Problem statement: Would you repeat the whole listing exactly?

Data for review:
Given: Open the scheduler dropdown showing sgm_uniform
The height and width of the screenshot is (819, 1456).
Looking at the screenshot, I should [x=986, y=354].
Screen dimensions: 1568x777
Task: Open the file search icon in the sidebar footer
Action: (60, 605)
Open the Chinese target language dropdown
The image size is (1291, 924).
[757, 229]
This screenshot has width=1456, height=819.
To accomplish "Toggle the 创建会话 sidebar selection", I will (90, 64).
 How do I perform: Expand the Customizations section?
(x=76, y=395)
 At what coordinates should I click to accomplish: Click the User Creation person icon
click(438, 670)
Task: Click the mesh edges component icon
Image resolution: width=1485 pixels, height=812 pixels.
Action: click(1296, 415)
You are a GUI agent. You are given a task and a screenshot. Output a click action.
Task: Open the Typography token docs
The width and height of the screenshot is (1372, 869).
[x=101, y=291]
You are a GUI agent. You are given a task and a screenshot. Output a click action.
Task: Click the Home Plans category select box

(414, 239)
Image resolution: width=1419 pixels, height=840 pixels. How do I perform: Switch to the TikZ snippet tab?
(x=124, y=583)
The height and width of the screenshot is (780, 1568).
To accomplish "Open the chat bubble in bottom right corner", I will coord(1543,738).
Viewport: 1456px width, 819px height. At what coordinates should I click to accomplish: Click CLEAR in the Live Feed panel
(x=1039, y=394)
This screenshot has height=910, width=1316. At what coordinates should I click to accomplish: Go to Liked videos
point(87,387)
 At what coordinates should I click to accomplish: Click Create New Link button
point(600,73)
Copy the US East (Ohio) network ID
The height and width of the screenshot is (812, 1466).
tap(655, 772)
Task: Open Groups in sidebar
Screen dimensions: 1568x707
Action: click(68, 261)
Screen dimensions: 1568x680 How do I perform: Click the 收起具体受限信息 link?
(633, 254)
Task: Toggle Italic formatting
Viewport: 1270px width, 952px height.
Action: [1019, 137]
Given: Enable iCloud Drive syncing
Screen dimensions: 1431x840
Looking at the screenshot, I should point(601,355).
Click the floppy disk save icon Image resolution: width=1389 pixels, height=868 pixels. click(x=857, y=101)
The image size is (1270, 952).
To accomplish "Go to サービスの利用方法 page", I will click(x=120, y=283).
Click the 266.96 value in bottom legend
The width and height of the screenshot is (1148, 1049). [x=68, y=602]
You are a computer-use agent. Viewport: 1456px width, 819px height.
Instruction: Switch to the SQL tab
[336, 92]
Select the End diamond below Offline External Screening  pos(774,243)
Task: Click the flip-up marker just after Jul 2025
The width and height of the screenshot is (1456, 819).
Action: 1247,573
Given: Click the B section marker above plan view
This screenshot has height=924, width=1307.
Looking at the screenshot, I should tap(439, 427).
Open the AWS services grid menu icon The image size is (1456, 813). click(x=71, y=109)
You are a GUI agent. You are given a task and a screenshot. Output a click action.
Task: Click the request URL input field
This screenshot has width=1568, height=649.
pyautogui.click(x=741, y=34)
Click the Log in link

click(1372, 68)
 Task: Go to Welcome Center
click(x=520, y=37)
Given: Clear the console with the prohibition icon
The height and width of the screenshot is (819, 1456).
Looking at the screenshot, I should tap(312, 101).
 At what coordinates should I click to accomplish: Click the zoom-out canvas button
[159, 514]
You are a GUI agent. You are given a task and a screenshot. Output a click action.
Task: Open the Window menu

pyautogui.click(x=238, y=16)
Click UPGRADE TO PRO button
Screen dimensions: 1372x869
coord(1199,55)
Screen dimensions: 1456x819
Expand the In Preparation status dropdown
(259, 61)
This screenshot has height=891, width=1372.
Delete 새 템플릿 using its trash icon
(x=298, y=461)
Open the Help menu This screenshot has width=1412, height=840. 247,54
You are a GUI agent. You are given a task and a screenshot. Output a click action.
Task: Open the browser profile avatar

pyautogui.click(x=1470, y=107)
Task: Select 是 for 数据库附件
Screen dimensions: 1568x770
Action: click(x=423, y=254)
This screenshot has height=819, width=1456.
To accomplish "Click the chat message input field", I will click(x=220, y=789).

Result for this task:
Given: Open the scheduler dropdown showing sgm_uniform
The height and width of the screenshot is (819, 1456).
Looking at the screenshot, I should [x=986, y=354].
Screen dimensions: 1568x777
Task: Open the file search icon in the sidebar footer
Action: (60, 605)
Open the Chinese target language dropdown
The image size is (1291, 924).
[757, 229]
This screenshot has width=1456, height=819.
To accomplish "Toggle the 创建会话 sidebar selection", I will (90, 64).
 How do I perform: Expand the Customizations section?
(x=76, y=395)
 At what coordinates should I click to accomplish: Click the User Creation person icon
click(438, 670)
Task: Click the mesh edges component icon
Image resolution: width=1485 pixels, height=812 pixels.
Action: click(1296, 415)
You are a GUI agent. You are given a task and a screenshot. Output a click action.
Task: Open the Typography token docs
The width and height of the screenshot is (1372, 869).
[x=101, y=291]
You are a GUI agent. You are given a task and a screenshot. Output a click action.
Task: Click the Home Plans category select box

(414, 239)
Image resolution: width=1419 pixels, height=840 pixels. How do I perform: Switch to the TikZ snippet tab?
(x=124, y=583)
The height and width of the screenshot is (780, 1568).
To accomplish "Open the chat bubble in bottom right corner", I will coord(1543,738).
Viewport: 1456px width, 819px height. At what coordinates should I click to accomplish: Click CLEAR in the Live Feed panel
(x=1039, y=394)
This screenshot has height=910, width=1316. At what coordinates should I click to accomplish: Go to Liked videos
point(87,387)
 At what coordinates should I click to accomplish: Click Create New Link button
point(600,73)
Copy the US East (Ohio) network ID
The height and width of the screenshot is (812, 1466).
tap(655, 772)
Task: Open Groups in sidebar
Screen dimensions: 1568x707
Action: click(68, 261)
Screen dimensions: 1568x680 How do I perform: Click the 收起具体受限信息 link?
(633, 254)
Task: Toggle Italic formatting
Viewport: 1270px width, 952px height.
Action: [1019, 137]
Given: Enable iCloud Drive syncing
Screen dimensions: 1431x840
Looking at the screenshot, I should point(601,355).
Click the floppy disk save icon Image resolution: width=1389 pixels, height=868 pixels. click(x=857, y=101)
The image size is (1270, 952).
To accomplish "Go to サービスの利用方法 page", I will click(x=120, y=283).
Click the 266.96 value in bottom legend
The width and height of the screenshot is (1148, 1049). [x=68, y=602]
You are a computer-use agent. Viewport: 1456px width, 819px height.
Instruction: Switch to the SQL tab
[336, 92]
Select the End diamond below Offline External Screening  pos(774,243)
Task: Click the flip-up marker just after Jul 2025
The width and height of the screenshot is (1456, 819).
Action: 1247,573
Given: Click the B section marker above plan view
This screenshot has height=924, width=1307.
Looking at the screenshot, I should tap(439, 427).
Open the AWS services grid menu icon The image size is (1456, 813). click(x=71, y=109)
You are a GUI agent. You are given a task and a screenshot. Output a click action.
Task: Click the request URL input field
This screenshot has width=1568, height=649.
pyautogui.click(x=741, y=34)
Click the Log in link

click(1372, 68)
 Task: Go to Welcome Center
click(x=520, y=37)
Given: Clear the console with the prohibition icon
The height and width of the screenshot is (819, 1456).
Looking at the screenshot, I should tap(312, 101).
 At what coordinates should I click to accomplish: Click the zoom-out canvas button
[159, 514]
You are a GUI agent. You are given a task and a screenshot. Output a click action.
Task: Open the Window menu

pyautogui.click(x=238, y=16)
Click UPGRADE TO PRO button
Screen dimensions: 1372x869
coord(1199,55)
Screen dimensions: 1456x819
Expand the In Preparation status dropdown
(259, 61)
This screenshot has height=891, width=1372.
Delete 새 템플릿 using its trash icon
(x=298, y=461)
Open the Help menu This screenshot has width=1412, height=840. 247,54
You are a GUI agent. You are given a task and a screenshot. Output a click action.
Task: Open the browser profile avatar

pyautogui.click(x=1470, y=107)
Task: Select 是 for 数据库附件
Screen dimensions: 1568x770
Action: click(x=423, y=254)
This screenshot has height=819, width=1456.
To accomplish "Click the chat message input field", I will click(x=220, y=789).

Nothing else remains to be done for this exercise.